Bidens Visit Wounded Warriors, Families at Pendleton
By Elaine Sanchez
American Forces Press Service
MARINE CORPS BASE CAMP PENDLETON, Calif., Jan. 21, 2012 Vice President Joe Biden and his wife, Dr. Jill Biden, thanked wounded warriors and their families for their service and sacrifice during a visit to the Warrior Hope and Care Center here yesterday.
Vice President Joe Biden speaks with wounded warrior Marine Corps Sgt. James Amos during a visit to the Warrior Hope and Care Center on Marine Corps Base Camp Pendleton, Calif., Jan. 20, 2012. DOD photo by Elaine Sanchez
(Click photo for screen-resolution image);high-resolution image available.
The 30,000-square-foot center, part of the Wounded Warrior Battalion West, opened in October to offer counseling and transition services to wounded and ill Marines, sailors and their families.
The Bidens mingled with about a dozen wounded warriors -- some in wheelchairs and others seated alongside family members -- in a small room at the center.
The vice president said he and his wife visit service members and their families as often as possible for one reason: “To say thank you.”
“We only have one sacred obligation in the government,” Biden told the troops. “We have a lot of obligations -- to the old, to the young, to educate -- but we have only one sacred obligation, and that is to equip those we send to war and care for those we bring home from war.
“It is the single most significant obligation the United States of America has,” he added.
Biden said he’s been in and out of Afghanistan and Iraq 23 times, but “not like you,” he said, addressing a wounded Marine in front of him.
The vice president recalled one harrowing trip he took to Afghanistan before being sworn into office. They were flying up north in the mountains above the Kunar province when the helicopter he was flying in got forced down at 9,500 feet, he said.
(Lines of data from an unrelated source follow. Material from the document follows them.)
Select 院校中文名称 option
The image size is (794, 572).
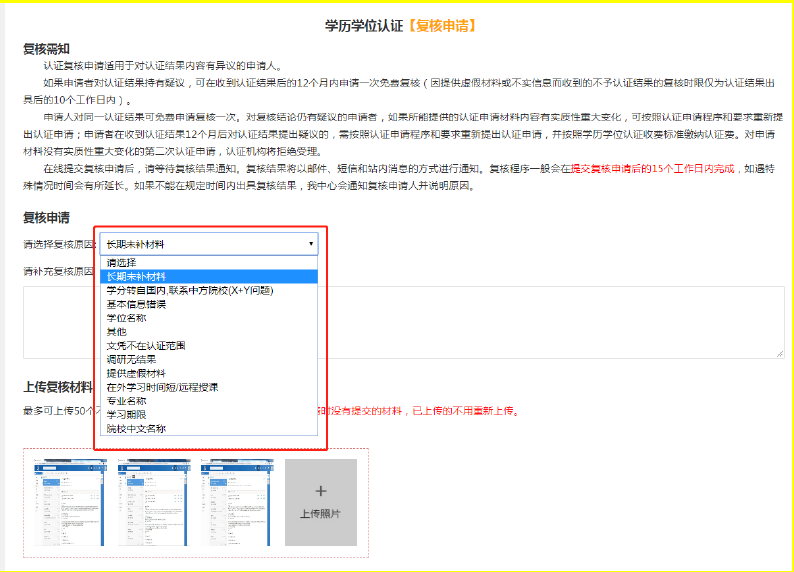[137, 428]
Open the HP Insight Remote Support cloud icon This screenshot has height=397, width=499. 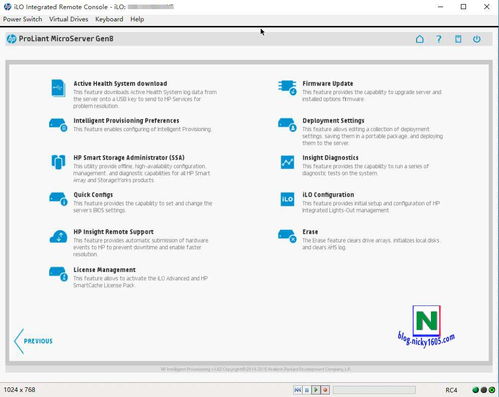pos(58,237)
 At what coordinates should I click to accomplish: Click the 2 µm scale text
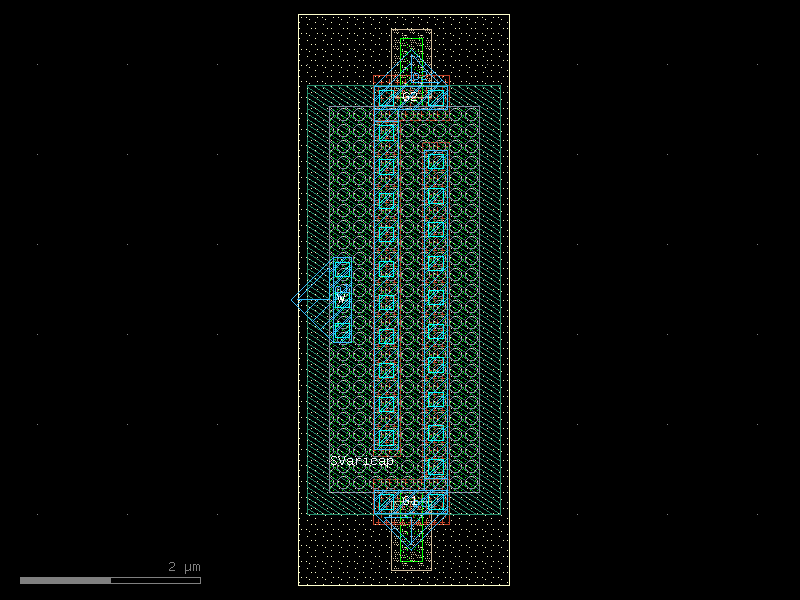point(184,567)
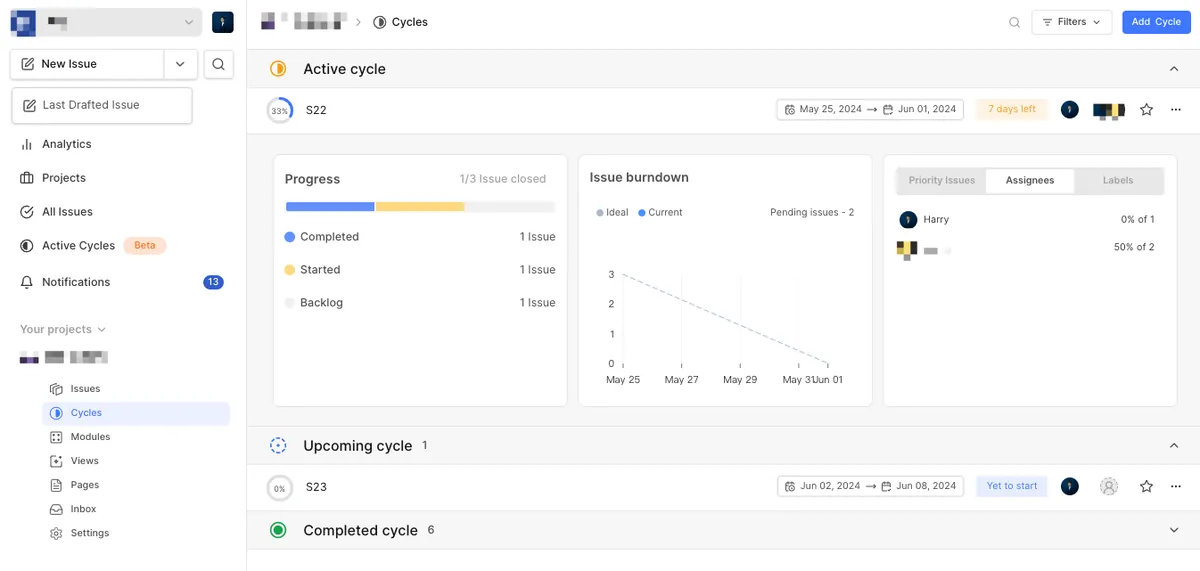Open Inbox in the project tree

coord(83,509)
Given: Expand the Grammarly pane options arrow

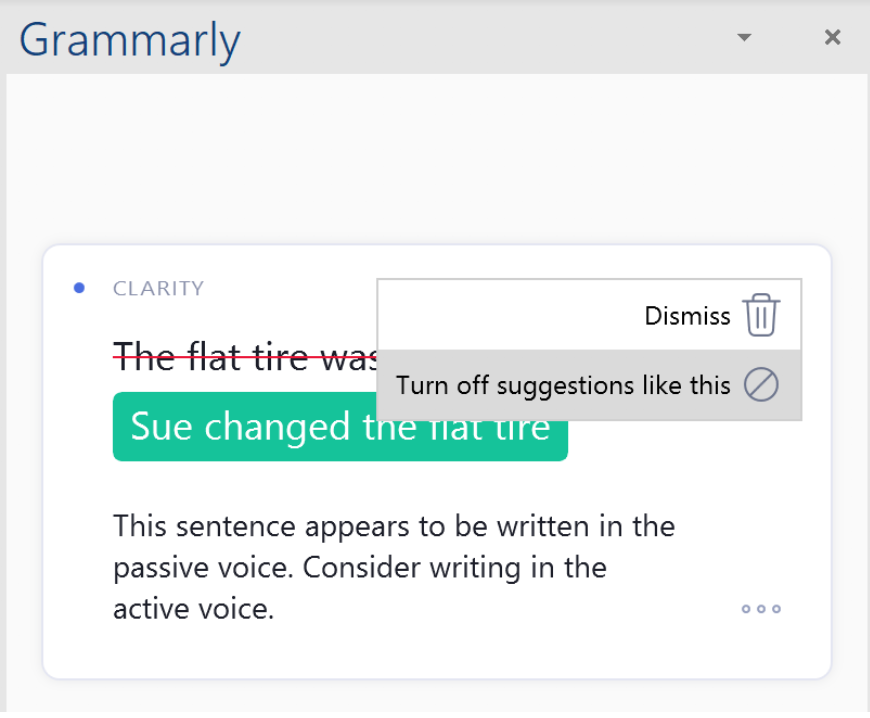Looking at the screenshot, I should pyautogui.click(x=743, y=38).
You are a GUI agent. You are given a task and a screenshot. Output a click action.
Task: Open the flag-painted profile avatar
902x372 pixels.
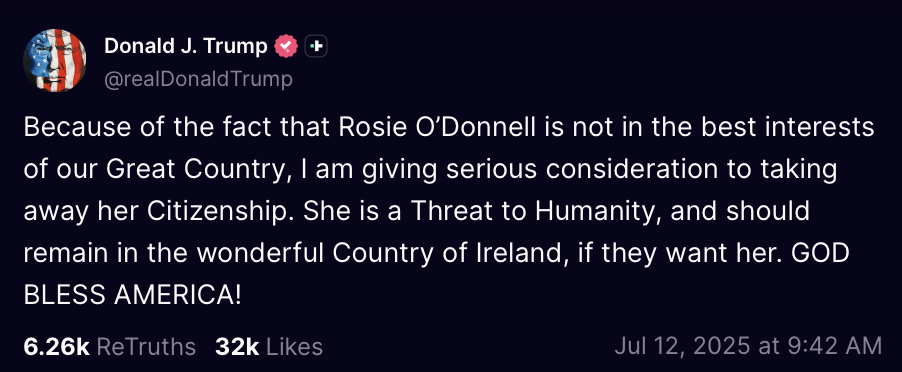click(x=55, y=60)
They landed on a narrow peak, Biden noted, that was “only wide enough for the carriage of the helo we were riding in.” About six hours passed, and after dark, they were directed to climb over a ridge to reach a vehicle so they could be driven down the mountain.
Biden noted his surprise at how quickly the Marines were able to obtain photos of him on that peak to ensure their initial safety. He was told there were Marines situated even higher up, at 12,000 feet, who earlier had been in a firefight with al-Qaida.
This generation of warriors is the finest generation of warriors the world has ever seen, he said. More than 2 million warriors since 9/11, he noted, have “strapped on a helmet … put your boots on that sand and climbed into those mountains.”
“It’s just astounding, astounding what you do,” the vice president added. “It takes my breath away. You guys are amazing -- absolutely, positively amazing.”
Biden also acknowledged the family members in the room, quoting English poet John Milton: “They also serve who only stand and wait.”
Biden recalled when his son, Beau, a major in the Delaware Army National Guard, was deployed to Iraq in 2008, He said he’d come in every morning and see his wife in the kitchen with a cup of coffee standing over the sink. “I could see her lips moving,” he said, “She’d say a prayer every single morning. The same prayer.”
Biden reiterated the nation’s commitment to care for wounded warriors and their families. He told them “phenomenal” advances and breakthroughs were on the horizon. He alluded to technology that would enable doctors to connect the nervous system to a prosthesis, enabling wounded warriors the same mobiilty as before their injury.
“There is real hope,” he said, “and there’s an absolute … positive commitment this country has made and we are going to keep.”
Biden concluded by telling the warriors, “We owe you. We owe you guys more than anybody could ever be able to repay you.”
Biden and his wife then took time to speak with each of the wounded warriors and their family members.
As Dr. Biden sat with a group of Marines in the back of the room, the vice president sat on a couch and chatted with wounded warrior Marine Corps Sgt. Eric Rodriquez, his wife, Tanya Rodriquez, and their daughter, 3-year-old Camilla.
Biden joked with Camilla for a few mintues before moving on to greet a double amputee seated in a wheelchair nearby. Marine Corps Sgt. James Amos was injured in Afghanistan on June 6. The vice president, Amos said, thanked him for his service and sacrifice.
The vice president also visited with a veteran of a past war. He knelt down in front of Thomas Marino, seated in a wheelchair, and asked him about his service in World War II as his son, Marine Corps Gunnery Sgt. David Marino and wife, Laura Marino, stood close by.
Biden then donned a Semper Fi cap and talked with other wounded warriors before he and his wife headed back to the East Coast.
The stop here was the Bidens’ last stop on a whirlwind West Coast trip. Dr. Biden had arrived on base that morning to tour the base and visit with Marines and their families, including some Gold Star wives, from an explosive ordnance disposal unit.